Start of PROVIDED TEXT

# Weird A7R II Banding



## 3kramd5 (Jul 8, 2015)

From the first ISO 6400 raw out there:







Looks maybe like the effect of an adjacent hot component?

Seems fairly simple to NR is out (processed by a sonyalpharumors user in Capture One), but it gets waxy. Disclaimer: this is likely from a pre-production camera.

Full res jpeg here.


----------



## Bennymiata (Jul 8, 2015)

Not exactly perfect is it?


----------



## Viggo (Jul 8, 2015)

But LOOK at the DR! Oh, wait...


----------



## Larsskv (Jul 8, 2015)

No worries! They will fix the banding with the A7R_III_, which will be announced later this year.


----------



## 3kramd5 (Jul 8, 2015)

Larsskv said:


> No worries! They will fix the banding with the A7R_III_, which will be announced later this year.



haha!

Evidently it was Capture One creating the effect. DCRAW (see below), RawTherapee, etc. don't do it. Lotta chroma noise in the DCRAW image.

End of PROVIDED TEXT

[EXERCISE]: Continue the forum thread on A7R II banding from its last post, with further replies in the same style.

Start of RECORD EXTRACTS

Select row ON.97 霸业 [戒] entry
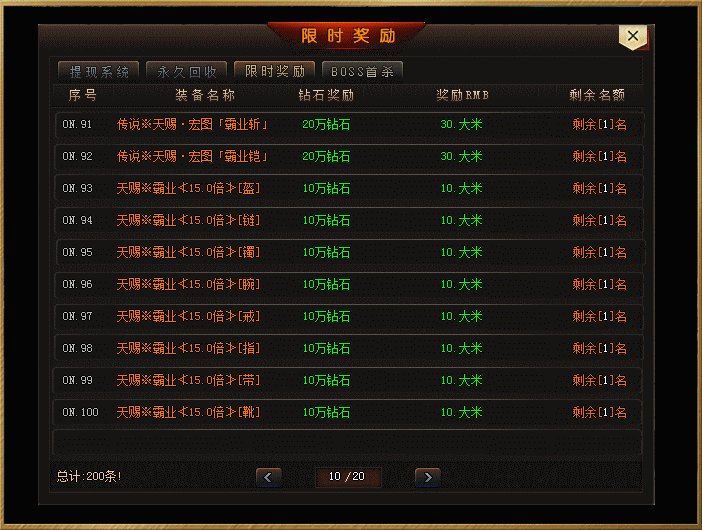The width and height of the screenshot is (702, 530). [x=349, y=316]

End of RECORD EXTRACTS
Start of RECORD EXTRACTS

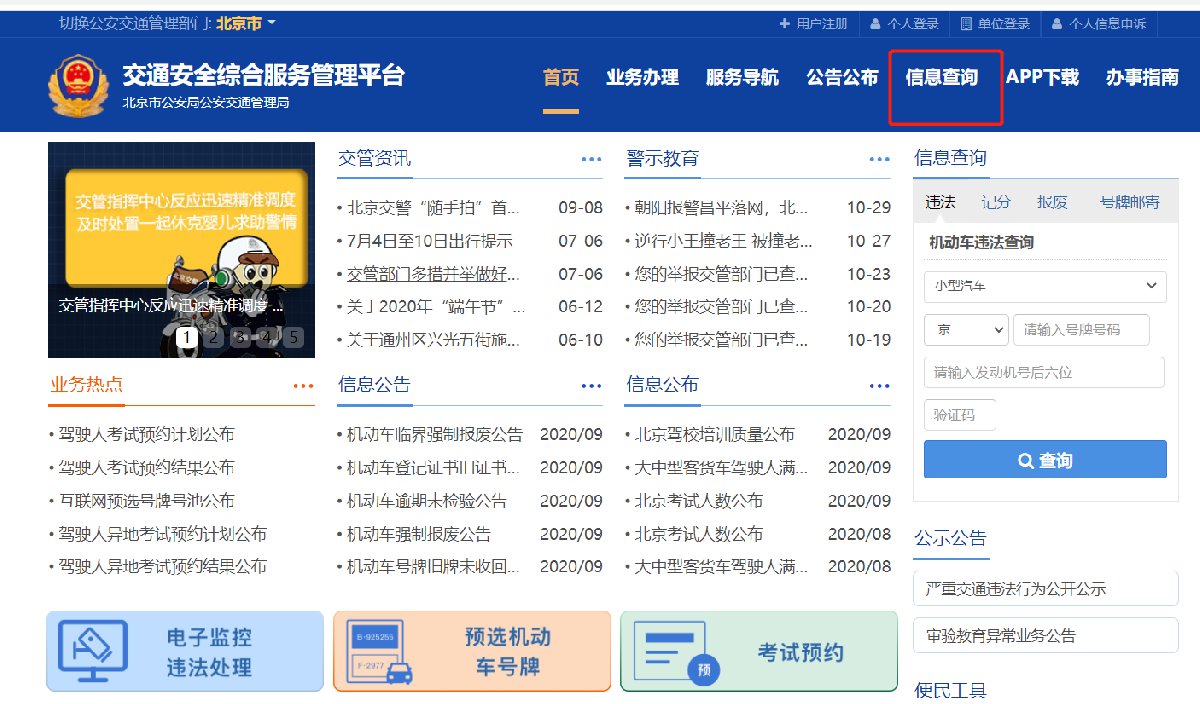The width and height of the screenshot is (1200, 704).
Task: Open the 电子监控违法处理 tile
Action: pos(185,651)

End of RECORD EXTRACTS
Start of RECORD EXTRACTS

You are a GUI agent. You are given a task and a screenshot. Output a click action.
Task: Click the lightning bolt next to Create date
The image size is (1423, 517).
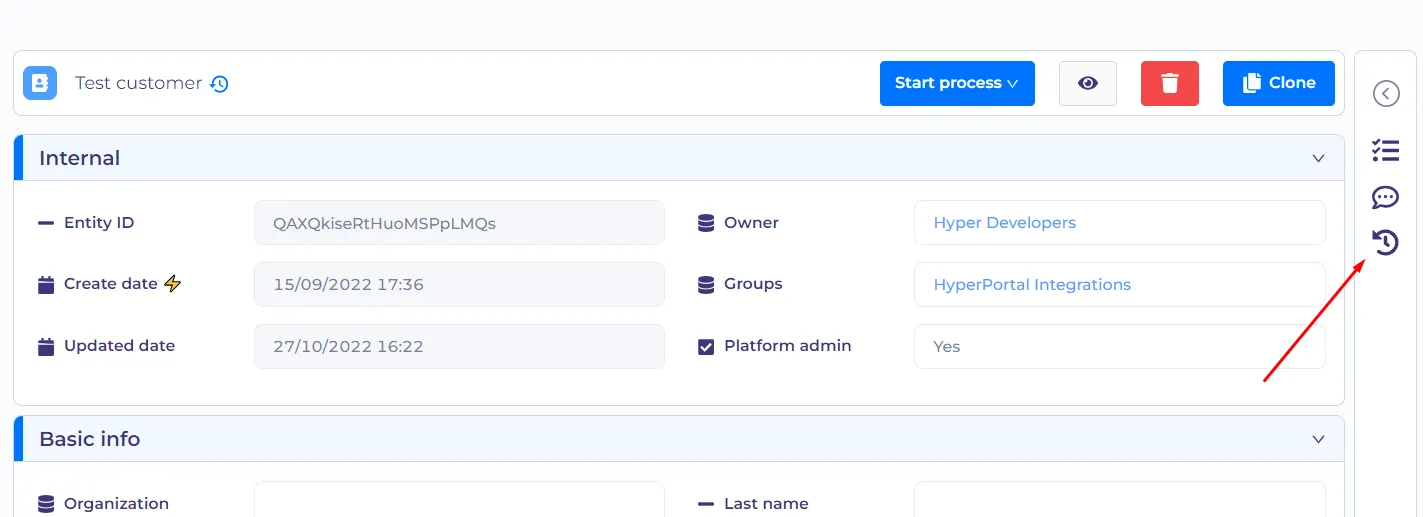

End of RECORD EXTRACTS

[RESULT BELOW]:
----------



## Dylan777 (Jul 8, 2015)

There is reason why, we shouldn't look at early pre-production bodies.


----------



## 3kramd5 (Jul 8, 2015)

Dylan777 said:


> There is reason why, we shouldn't look at early pre-production bodies.



Well, if this is software-dependent (as it looks), files from the production body could exhibit the same problem on the released (not beta) Capture One 8.3.1.


----------



## Mt Spokane Photography (Jul 8, 2015)

Dylan777 said:


> There is reason why, we shouldn't look at early pre-production bodies.



Or use software that is not yet ready for the new body.


----------



## neuroanatomist (Jul 8, 2015)

Mt Spokane Photography said:


> Dylan777 said:
> 
> 
> > There is reason why, we shouldn't look at early pre-production bodies.
> ...



Certainly not the first time that's been an issue leading to inappropriate conclusions.


----------



## 3kramd5 (Jul 8, 2015)

Mt Spokane Photography said:


> Dylan777 said:
> 
> 
> > There is reason why, we shouldn't look at early pre-production bodies.
> ...



At what point do you deem it "ready"? The release notes state:



> Highlights, Capture One 8.3.1
> This is a service release providing bug fixes, lens and camera support
> 
> *Camera support*
> ...


----------



## neuroanatomist (Jul 8, 2015)

3kramd5 said:


> At what point do you deem it "ready"?



I'd deem it 'ready' when it doesn't introduce artifacts into images.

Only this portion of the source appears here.